Cerebral Palsy awareness game returns for second year


Judge-Executive Ben Hale declare February Cerebral Palsy Awareness Month

by Jackson Latta - jlatta@civitasmedia.com



Kim Burchett and her daughter Livia, with Judge-Executive Ben Hale following Tuesday’s proclamation of February as Cerebral Palsy Awareness month.


PRESTONSBURG – This week Floyd County Judge Executive Ben Hale declared February, Cerebral Palsy month as organizers get ready for the 2nd Annual Cerebral Palsy night at Prestonsburg High School.

Judge Executive Ben Hale met with organizer Kim Burchett on Monday at the Floyd County Courthouse to make the declaration. After last years declaration, Burchett organized an event to help raise money and awareness for Cerebral Palsy research. After tremendous success the first year, the event has grown.

The Second Annual Cerebral Palsy Awareness Basketball Game will take place Wednesday February 3, 2015 beginning at 6:00 p.m. with the girls game. Burchett’s oldest daughter, Nicole, is a member of the PHS girls team.

Burchett says that the plans call for raffles and giveaways, and presentations by a number of speakers including Mayor Les Stapleton and Speaker of the House Greg Stumbo.

Last years event raised $2,272, and Burchett says she hopes this year they will raise more than $3000. “We have set bigger higher goals.
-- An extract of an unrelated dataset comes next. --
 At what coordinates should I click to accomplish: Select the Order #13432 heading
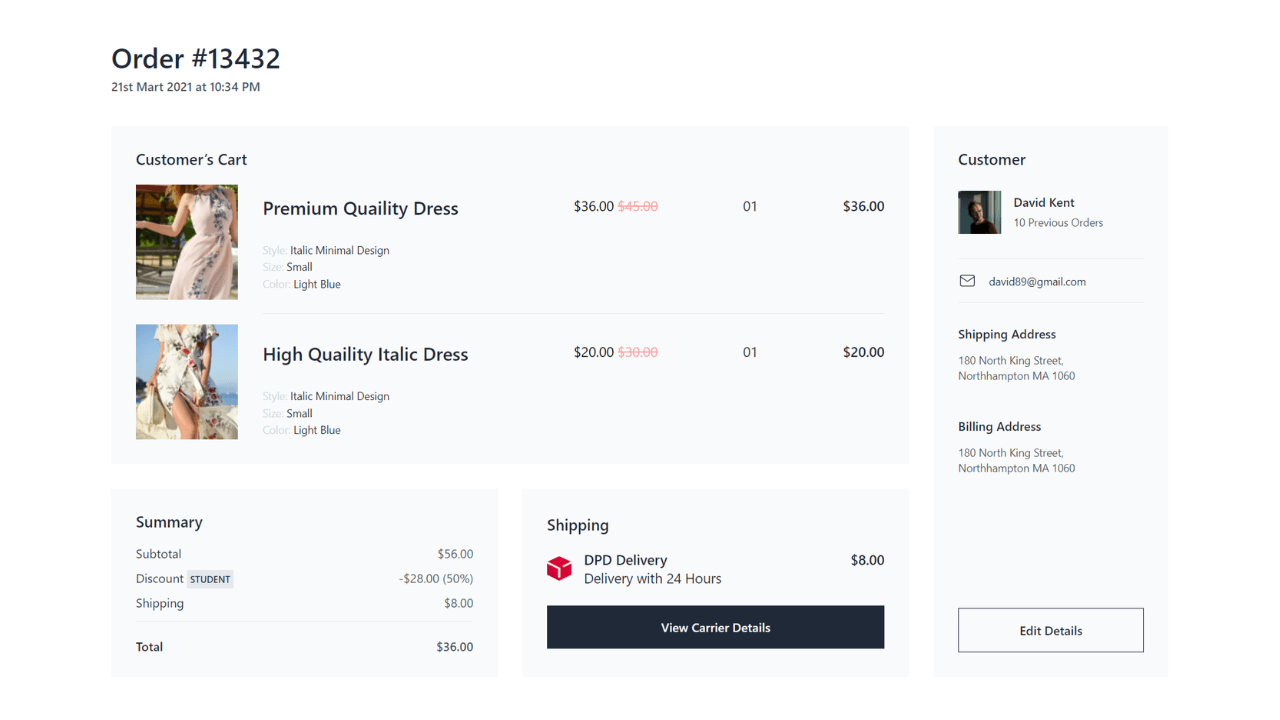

Widened the event. The community has shown such an outpouring of support.”

Organizers will be selling raffle tickets during the game and running a concession stand, with all proceeds being donated to national cerebral palsy group.

Cerebral palsy (CP) is an umbrella term which relates to a host of disorders affecting a person’s ability to move due to damage of the developing brain either during pregnancy or shortly after birth.

CP affects people in different ways and can affect body movement, muscle control, muscle coordination, muscle tone, reflex, posture and balance. Although CP is a permanent life-long condition, some disorders associated with CP can improve or worsen over time.

People who have CP may also suffer from visual, learning, hearing, speech, epilepsy and intellectual impairments.

The issue is intensely personal for Burchett, whose youngest, 10-year-old daughter Livia, suffers from the most severe form of cerebral palsy. Burchett says that when her daughter was born, she did not begin breathing on her own right away, and that the loss of oxygen resulted in a crippling hemorrhage of the brain leaving her with only 10 percent of her brain undamaged.

Burchett says her daughters brain did not hemorrhage until two days after her birth. “Doctors have no answer for why she did not cross over to room air when they cut the umbilical cord,” said Burchett “There was no answer for it. I accepted it as it was in God’s plan.”

Burchett says that annual basketball game is a way to shine a light on the very real struggle that parents of children with CP face and one that is experience by a number of families in the region.

Burchett says that Adam Williamson, who lives with CP, has been a tremendous help to the organization. Williamson, of Prestonsburg, is a teacher at the David School and performs music regularly around the region with his own band, and with the Billie Jean’s Kentucky Opry.

“As a care giver I love Adam dearly because he gets to speak for it, because he’s living it. He can tell you how it is with him, because he endures it,” said Burchett.

According to Burchett, Williamson and her daughter highlight the broad spectrum of CP. “It’s at all different levels. Adam is teaching at David, but he has CP. Livia, she will never be able to have that type of independence.”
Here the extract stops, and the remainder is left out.